CHICAGO (AP) -- CME Group, the operator of the Chicago Mercantile Exchange, said Wednesday that some discrepancies may exist in its trading platform but that it is continually trying to improve its system after the Wall Street Journal reported that gaps in information timing could benefit some traders.
The newspaper says high-speed traders are using a hidden facet of the Chicago Mercantile Exchange's computer system to trade on the direction of the futures market before other investors get the same information.
The report, based on information from unnamed people familiar with the matter and reviews of trading records by The Wall Street Journal, found that the advantage often is just one to 10 milliseconds. But that is enough time for computer-driven traders to detect when their own orders for certain commodities are executed and take further action before the rest of the market sees that data.
CME said there can be instances of inconsistencies with any technology and it is continually working to improve its own, including reducing any variability between the time a firm or customer receives its trade confirmation and it appears on the public data feed.

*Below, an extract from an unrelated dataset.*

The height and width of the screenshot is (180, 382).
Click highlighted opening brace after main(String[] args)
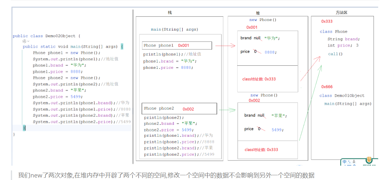122,47

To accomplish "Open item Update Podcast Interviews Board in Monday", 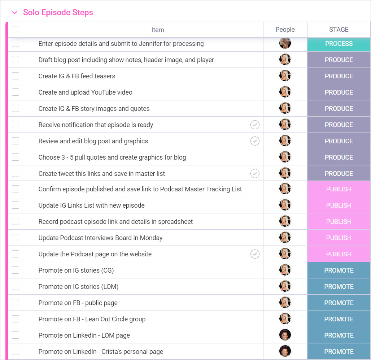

The company said that out of the more than 300 million messages that come into its platform each day, there may be times when customers can experience a latency of a few milliseconds between when they receive their trade confirmations and when that information is accessible on the public feed.

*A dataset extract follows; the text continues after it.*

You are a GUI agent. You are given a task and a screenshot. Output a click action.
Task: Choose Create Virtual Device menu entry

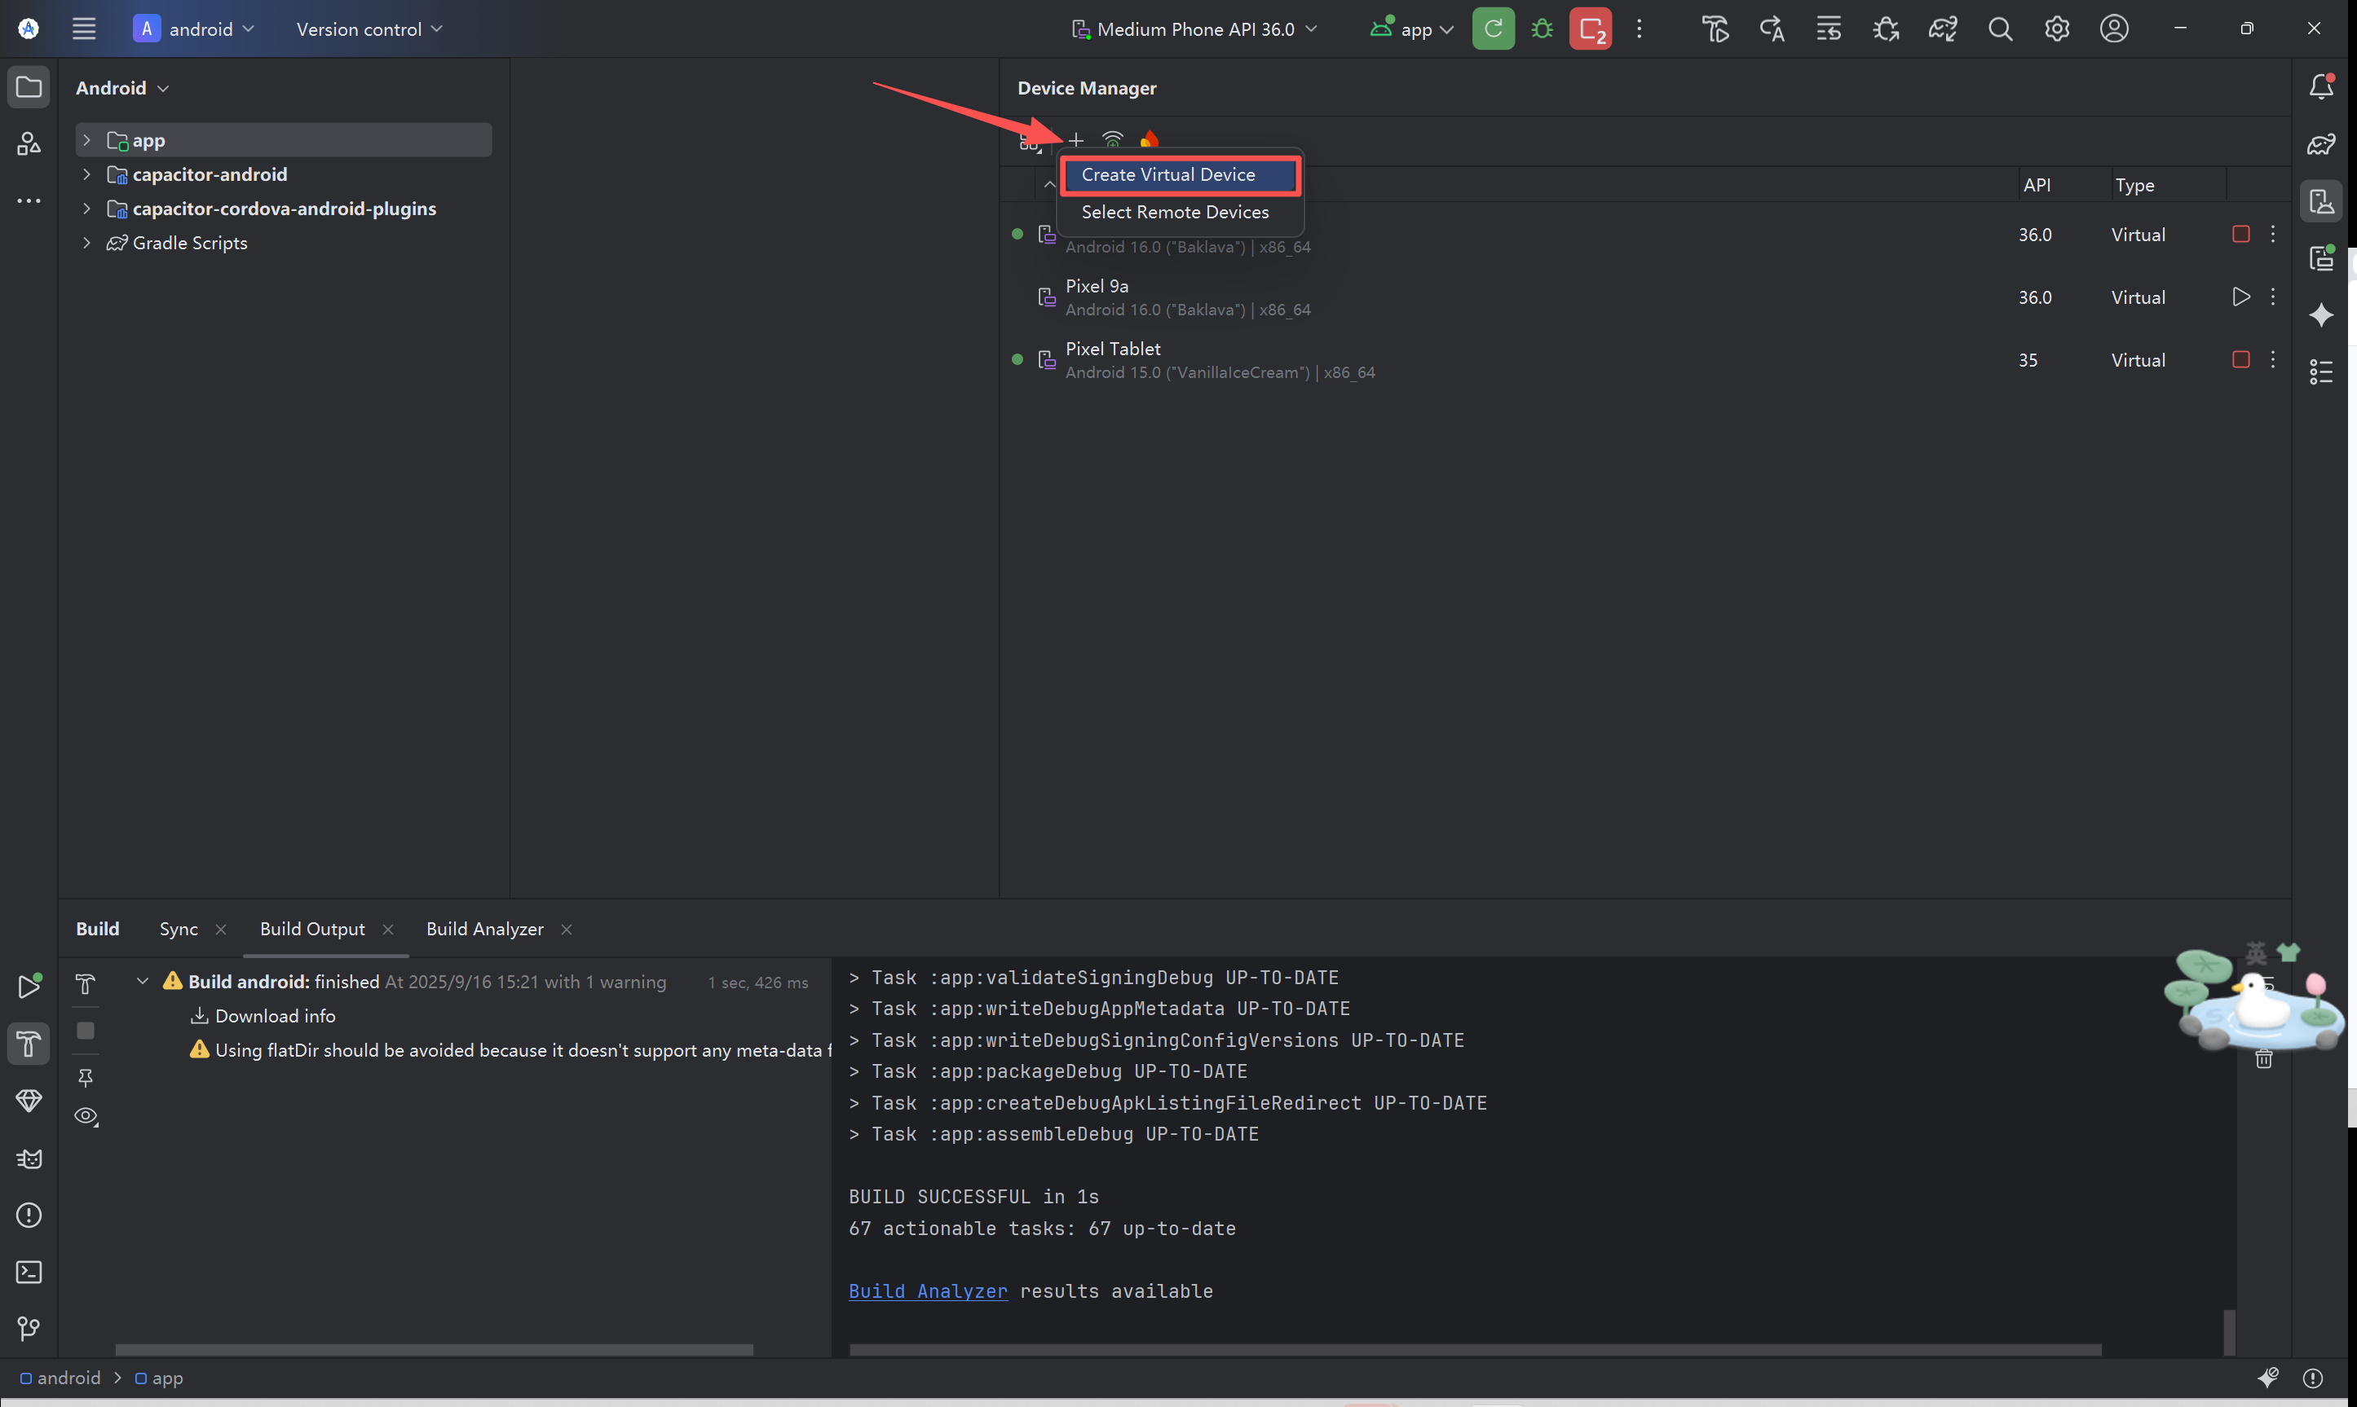point(1168,174)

CME said, though, that these instances are not consistent and vary across asset classes.
The company said its goal is to bring variability as close to zero as possible. It has already taken significant steps to address latencies related to trade confirmations already and will be making additional hardware, software and architectural upgrades through the remainder of the year to reach this goal.
CME's stock edged down 33 cents, or 0.5 percent, to $60.54, in line with a broad decline in the market.